JEFFERSON CITY, Mo.– Legislation that would allow Missourians to carry a concealed weapon without a permit is now on its way to the governor’s desk for approval. The Missouri General Assembly gave final approval Friday to Senate Bill 656, sponsored by State Representative Eric Burlison, which would allow any law-abiding person to carry a concealed firearm anywhere that isn’t expressly prohibited by law. 301px-Seal_of_the_Senate_of_Missouri.svg

He says his “Constitutional Carry” bill  is meant to allow Missouri citizens a greater opportunity to protect themselves, their family, and the vulnerable of the state. He also noted the bill does not eliminate the concealed carry permit process or many of the reasons a person would would want to obtain a permit, such as carry across state lines or other locations that would be restricted.

Under current law, concealed carry permits must be renewed once every five years. This act allows a Missouri resident who meets the requirements for a concealed carry permit specified under the act and pays a $500 fee to receive a concealed carry permit that is valid for the duration of the person’s life.

This act also allows Missouri residents who meet the requirements for a permit to pay $200 to receive a Missouri extended concealed carry permit that is valid for 10 years or $250 for an extended permit that is valid for 25 years. To renew an extended permit, the permit holder must pay $50. The lifetime and extended permits are only valid throughout the state of Missouri.

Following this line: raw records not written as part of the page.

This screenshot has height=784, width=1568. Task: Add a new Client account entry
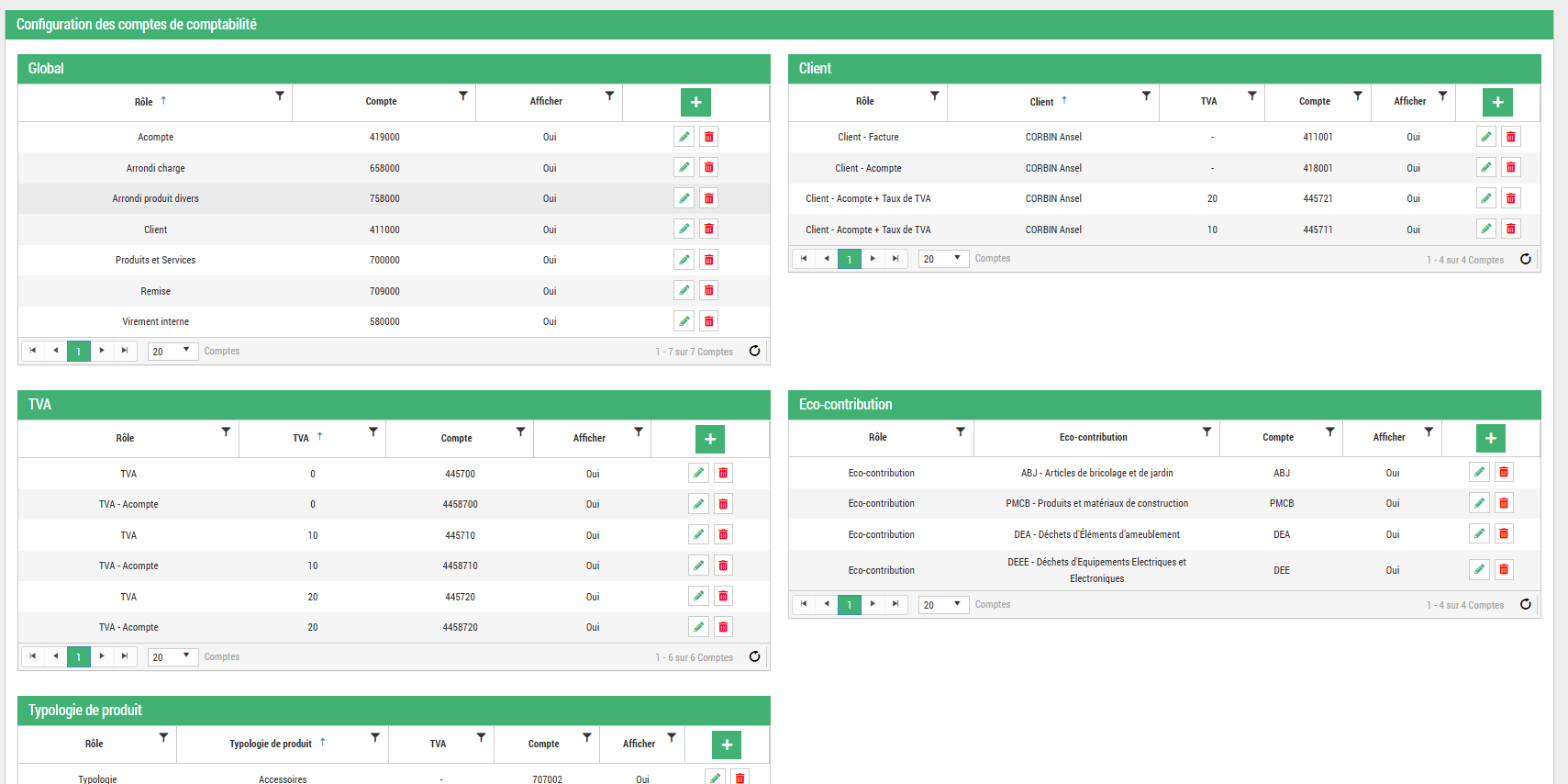point(1496,102)
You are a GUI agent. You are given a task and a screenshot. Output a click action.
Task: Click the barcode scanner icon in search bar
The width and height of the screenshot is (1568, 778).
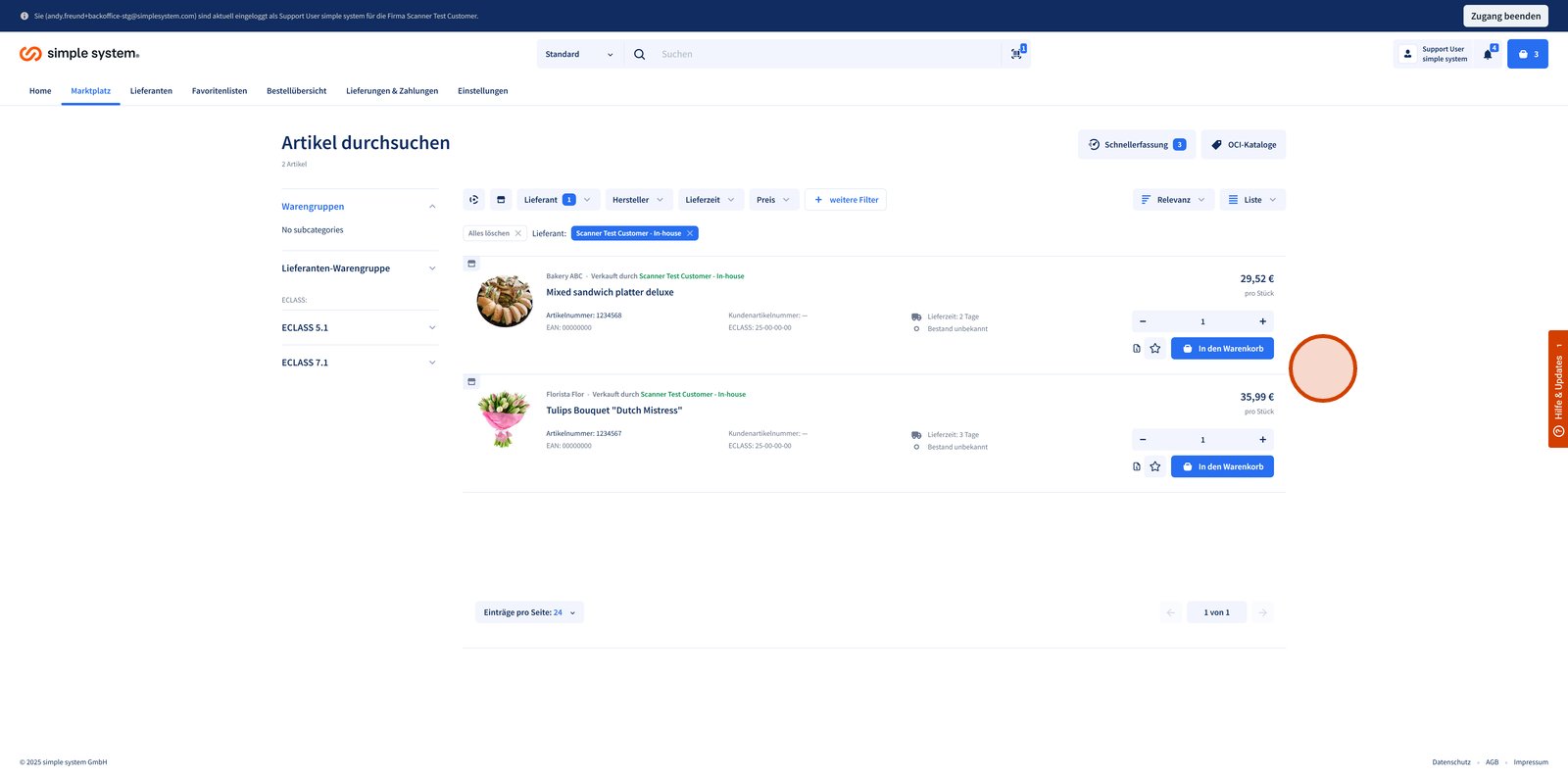point(1016,54)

The lifetime and extended permits are still subject to the same suspension and revocation provisions that apply to permits that expire every five years. The sheriff must conduct a name-based criminal background check on extended and lifetime permit holders once every five years. The lifetime and extended concealed carry permits must include a statement that the permit is valid only throughout the state of Missouri.

The legislation also addresses use of deadly force in self defense, unlawful use of weapons, and permit expiration for military members.